Thanks so much for any help, all input welcome!

data {
 int < lower = 1 > N; // Number of cycles
 int < lower = 1 > W; // Number of women
 int < lower = 1 > iwoman[N]; // Table: women to whom the cycle belongs
 vector[N] lnC; // Cycle lengths
parameters {
 real < lower = 0 > half_nu; // Degrees of freedom
 vector < lower = 0 >[N] phi; // Precision

 real mub;     // Population mean of women means
 real < lower = 0 > psi;   // Population variance of women means
 real < lower = 0 > a;   // Population parameters for women variances
 real < lower = 0 > b;

 vector[W] mu; // Women means
 vector < lower = 0 >[W] sigmasq; // Women variances
transformed parameters{
 real invpsi;
 invpsi = 1/psi;
model {
  half_nu ~ gamma(1.0e-3, 1.0e-3);
  phi ~ gamma(half_nu, half_nu);

  mub ~ normal(0,sqrt(1000));
  psi ~ inv_gamma(1.0e-3, 1.0e-3);
  a ~ gamma(1.0e-3, 1.0e-3);
  b ~ gamma(1.0e-3, 1.0e-3);

  mu ~ normal(mub, sqrt(psi));
  sigmasq ~ gamma(a, b);

  lnC ~ normal( mu[iwoman], sqrt(sigmasq[iwoman] ./ phi) );

fit_CL <- CL_fullhierarchy$sample(data = CL_train_data,
                                  iter_warmup = 3000, iter_sampling = 3000, thin = 10,
                                  chains = 4, threads_per_chain = 2, seed = 803214053,
                                  adapt_delta = 0.99, step_size = 0.01,
                                  refresh = 300, output_dir = paste0(diagnosticspath, "pi_cycle1/"))

Without a deep dive into your code, it is entirely (unfortunately) possible that a model that fits fine on a downsampled dataset will fail when applied to the larger version. This could be because there is some structure in the whole data which is eliminated in the smaller trial fits that causes prior/data or likelihood/data conflict and tough posterior geometry. Similarly, if you ran the model on previous datasets and recently added more data the new data could be causing similar problems. This could indicate some distribution shift in the sampled population or perhaps some issues with the most recent round of data collection.

The previous working fit stores Stan version and wrapper version, are those the same with the failed runs?

Yes. They are likely using different versions of Stan.

It’d be unlikely the reproducibility is broken (see 20 Reproducibility | Stan Reference Manual) so I’d go through the list to see if anything changed.

I only took a glance of the model, gamma(1.e-3, 1.e-3) seems unusual.
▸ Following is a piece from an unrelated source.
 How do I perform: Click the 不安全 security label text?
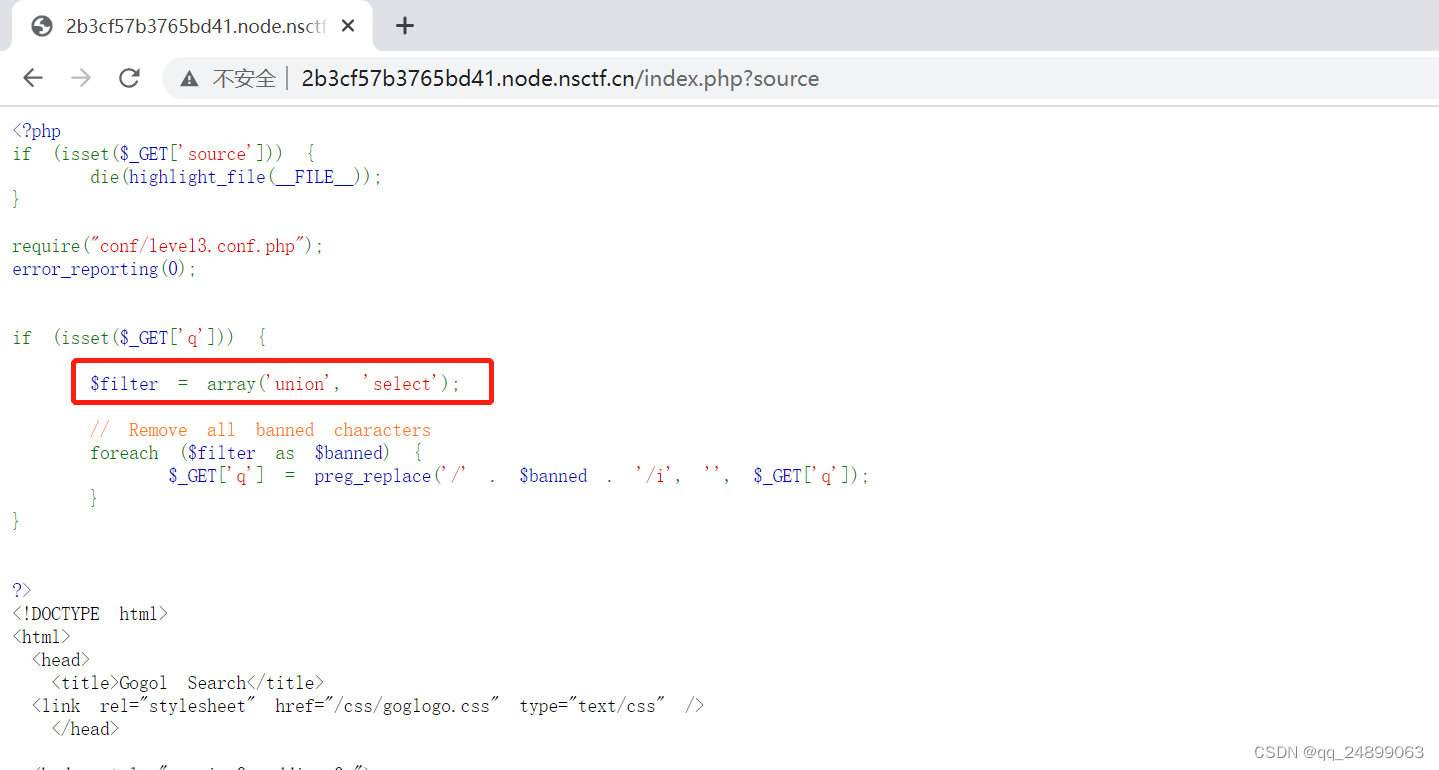[240, 78]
It implies a large curvature in the likelihood function which may stress the sampler.

1 Like

Thank you for your reply! However, the model stopped fitting exactly the same dataset, which is puzzling.
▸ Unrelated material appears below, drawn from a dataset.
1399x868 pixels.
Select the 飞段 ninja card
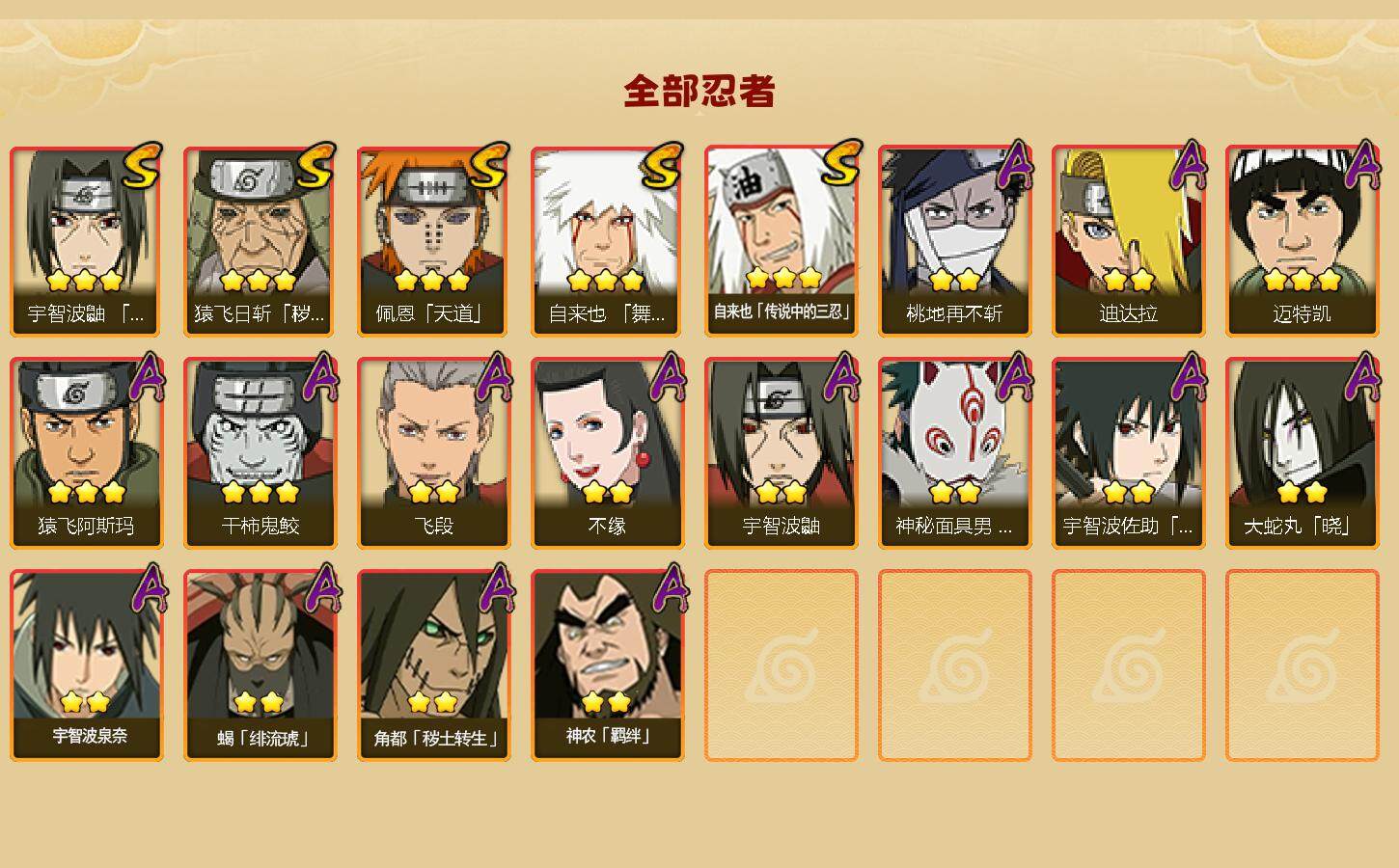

Ah, my bad – didn’t notice that in the earlier post. Does the problem still occur if someone else in your group tries to run the model on their machine?

This is something of a long shot, but the default chain ID did change from 0 to 1 during Stan 2.28. This means the same pRNG seed would have different results before and after that version if you did not manually specify a chain ID. If your model is extremely sensitive to that kind of thing and if your version went from <2.28 to >2.28, it could be it?

1 Like

To diagnose whether it’s a version issue, you could use cmdstanr to install an older version and compare the results:

install_cmdstan(version = "2.27.0")

Thanks for the replies! A little additional info :

  • I realised my initial question is confusing, because I quote the cmdStanR command CL_fullhierarchy$sample(…). But the initial script that managed to converge all summer was in Rstan : so the actual command was with “fit_CL ← stan(file = CL_fullhierarchy, data = CL_train_data, warmup = 3000, iter = 6000, chains = 4, thin = 1, seed = 803214053, control = list(adapt_delta = 0.99))”. This doesn’t run anymore, which is why I tried out cmdStanR two weeks ago (thought maybe another wrapper will give more insights). (RStan and cmdStanR give compatible results on much smaller development data where they both converge.) I hope I’m explaining it clearly.

  • Checking in zsh, no R packages were changed since setting it up in January, except cmdStanR. So Rstan (rstan_2.28.2.9000) did not move version.

  • Someone else tried running on their machine - no success there either.